Insomma, la droga è qualcosa che so che è sempre esistita, perciò sono sempre stata edotta sul lessico (base) della della disciplina: overdose, pera, spada, tossico, rota.

Negli anni il concetto di rota ha assunto un peso notevole nel mio modo di parlare grazie alla mia amica Giulia.

La mia amica Giulia da anni studia i tossici della mia città braccandoli in biblioteca, su Facebook e Instagram. La sua formazione di biochimica le permette di conoscere scientificamente un’ampia gamma di droghe con i loro effetti. Questo la rende talebana, per esempio nel bellissimo Requiem for a Dream non ha tanto digerito la sequenza tipo videoclip di quando si sparano l’ero e la pupilla si dilata: non ha accettato un errore così clamoroso, perché tutti sanno che con l’eroina la pupilla fa il contrario di quello che si vedeva nel film, si restringe.
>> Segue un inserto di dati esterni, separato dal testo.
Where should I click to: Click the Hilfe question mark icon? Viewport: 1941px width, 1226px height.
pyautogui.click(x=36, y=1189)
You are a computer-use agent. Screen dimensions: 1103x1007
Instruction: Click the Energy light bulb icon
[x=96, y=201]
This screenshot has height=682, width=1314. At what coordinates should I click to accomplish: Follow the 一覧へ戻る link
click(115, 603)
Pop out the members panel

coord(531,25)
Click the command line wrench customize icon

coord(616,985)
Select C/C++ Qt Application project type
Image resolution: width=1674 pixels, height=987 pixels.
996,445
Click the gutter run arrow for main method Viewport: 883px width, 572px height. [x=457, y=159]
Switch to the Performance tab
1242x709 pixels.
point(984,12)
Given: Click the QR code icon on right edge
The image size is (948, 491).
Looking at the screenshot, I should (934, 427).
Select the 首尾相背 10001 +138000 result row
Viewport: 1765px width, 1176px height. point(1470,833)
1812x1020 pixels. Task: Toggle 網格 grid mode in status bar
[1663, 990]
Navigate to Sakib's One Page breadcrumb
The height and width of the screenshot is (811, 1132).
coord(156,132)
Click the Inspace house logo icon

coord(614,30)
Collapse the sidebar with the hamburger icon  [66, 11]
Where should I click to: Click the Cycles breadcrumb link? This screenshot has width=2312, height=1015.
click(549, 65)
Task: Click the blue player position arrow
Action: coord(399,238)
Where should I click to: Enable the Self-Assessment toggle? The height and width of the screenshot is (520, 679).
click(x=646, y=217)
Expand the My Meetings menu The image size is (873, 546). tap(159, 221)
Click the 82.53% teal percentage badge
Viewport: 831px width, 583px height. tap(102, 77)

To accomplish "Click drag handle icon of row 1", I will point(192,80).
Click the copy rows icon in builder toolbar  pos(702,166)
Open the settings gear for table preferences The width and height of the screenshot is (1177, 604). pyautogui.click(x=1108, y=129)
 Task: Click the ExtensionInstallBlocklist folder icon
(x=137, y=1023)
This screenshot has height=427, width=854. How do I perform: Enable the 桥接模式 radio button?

Il concetto di rota si declina dunque come “sono un po’ a rota”, ” ho un po’ di rota “, “che rota”. In questo senso indica uno stato di ansia mista a angoscia e malessere indefinito, che avrebbe bisogno di essere appagato da non si sa bene cosa. Esempio:

“Oggi sono un po’ a rota, devo andare a mangiare lo stracotto dai miei”

Oppure, su whatsapp:

“Qual è il vostro livello di rota today?”

Ma si può usare anche, per esempio, per indicare una fissazione che nasconde un malessere. Ad esempio:

” Oggi in palestra ho fatto duecento addominali”

“Che rota!”

Questo post nasce da un’esigenza reale. Sono molte le persone che non conoscono questo concetto, specie tra quelli nati nei tardi anni ’80 quando la cocaina è diventata più di moda.

Sicché un giorno ero in macchina con un’amica straniera, due amici trentenni e una ventenne. Ecco il dialogo.

Amico trentenne: “Sicché sto costruendo un tavolo”

Io: “da solo?”

Amico trentenne: “sì ho attrezzato il garage, ci ho messo tutto, anche la sega circolare”

Io: “che rota!”

Amico trentenne, vagamente sfavato: “ma perché dici sempre ‘rota, rota’? Che vuol dire?”

Io: …. [Silenzio perplesso]

Amica ventenne: “è la rota, dai” [non lo sa].

Amica straniera: “vuol dire che è una cosa bella, ganza, no?”

Al che segue la mia spiegazione.

Amica trentenne che interviene a chiusura: “Non l’avevo mai sentito dire”

Amica mia, questo post è dedicato soprattutto (ma non solo) a te.